Officers responded to the scene but were unable to locate Alexis, and no one answered the door at his home.

When detectives interviewed workers and a manager at the construction site, they told police Alexis had “stared” at construction workers at the job site every day over the last month prior to the shooting. The owner of the construction business told police he believed Alexis was angry over the parking situation around the work site.

Detective notes from the incident indicate they made several attempts to contact Alexis by phone and at his work, but eventually found and arrested him outside of his home on June 3rd.

Police then obtained permission to search the home, found a gun and ammunition in Alexis’ room, and booked him into the King County Jail for malicious mischief.

Following his arrest, Alexis told detectives he perceived he had been “mocked” by construction workers the morning of the incident and said they had “disrespected him.” Alexis also claimed he had an anger-fueled “blackout,” and could not remember firing his gun at the victims’ vehicle until an hour after the incident.

Once is a coincidence. Twice is a pattern. Focus on the facts. This man was not the peace-loving Buddhist that some reports are painting him as. It is reported that he served in the Navy from 2007 to 2011. I would think it is highly likely that a man with his apparent anger problem may have found today was time for him to get a little payback. In fact, Pentagon Reporter Julian Barnes of Wall Street Journal is reporting that he was kicked out of the Navy tied to a 2010 shooting incident (quite possibly the incident in Texas).

Update: Beyond belief is all I can say but it would appear this psychopath had a Concealed Carry Weapons Permit. ABC News reports:

Nutpisit Suthamtewakul, owner of Happy Bowl Thai in White Settlement, Texas, said was a “good and close friend” of Alexis.
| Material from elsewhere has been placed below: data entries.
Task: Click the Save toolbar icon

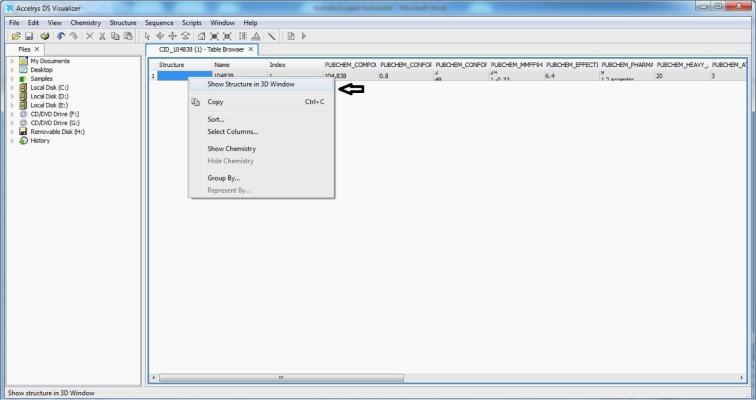Action: pyautogui.click(x=30, y=36)
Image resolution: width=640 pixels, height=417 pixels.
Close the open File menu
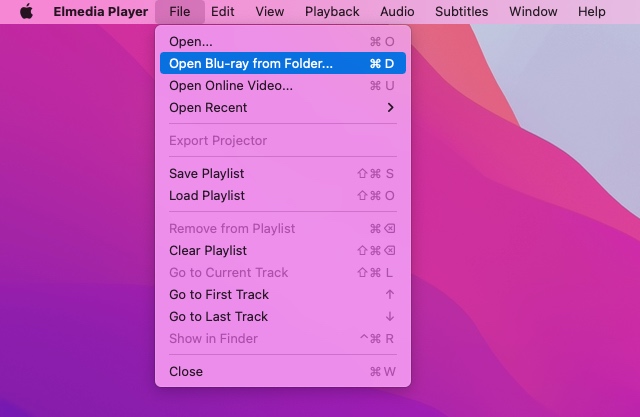(180, 12)
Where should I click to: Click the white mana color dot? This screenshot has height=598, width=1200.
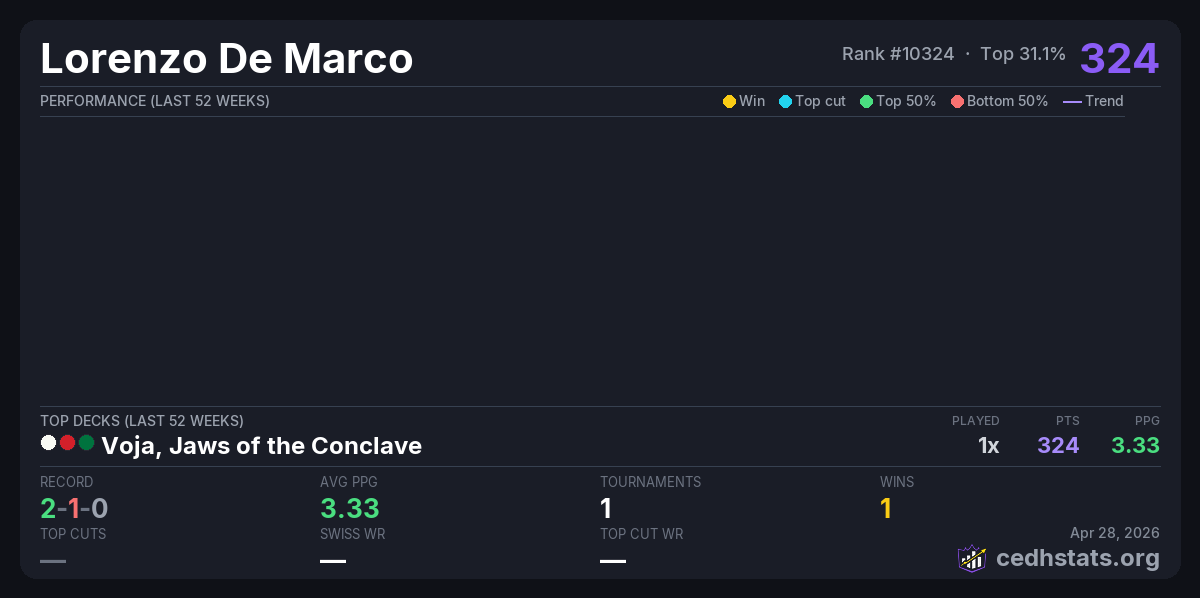click(48, 443)
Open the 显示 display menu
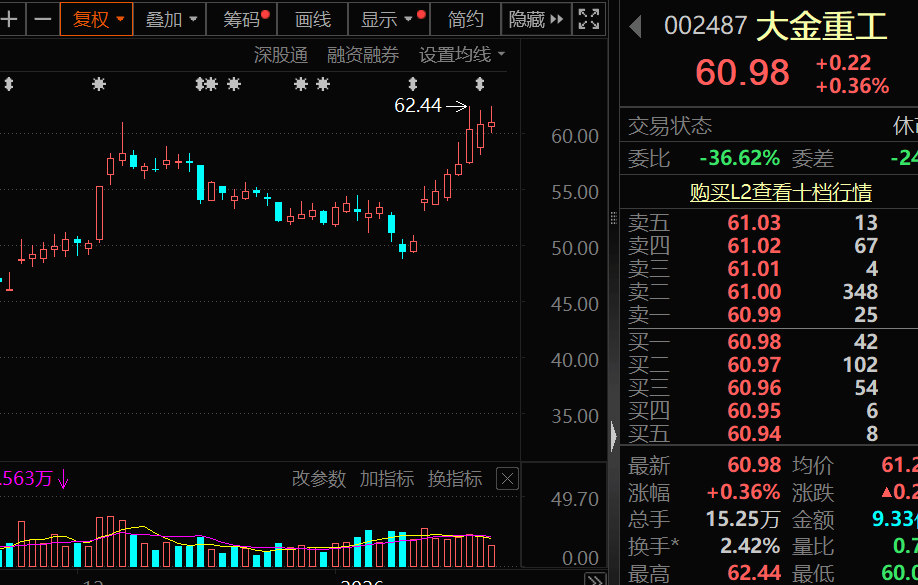Viewport: 918px width, 585px height. pyautogui.click(x=389, y=19)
He said the two lived together for three or four years.

“I don’t believe he did that,” Suthamtewakul told ABC News. “He can be tough physically, but I don’t think he’d kill people.”

Suthamtewakul said Alexis liked to play games, drink and party. Alexis spoke Thai fluently, he said, traveled a lot for work and had been living in Washington for four or five months.

“He’s not aggressive,” he said. “He had a gun but that doesn’t mean he’s gonna shoot people. He had a concealed-weapons permit.”

How could a guy that had let his anger issues get the best of him twice be allowed to have a CCW? There was a breakdown in the system somewhere. That’s a certainty.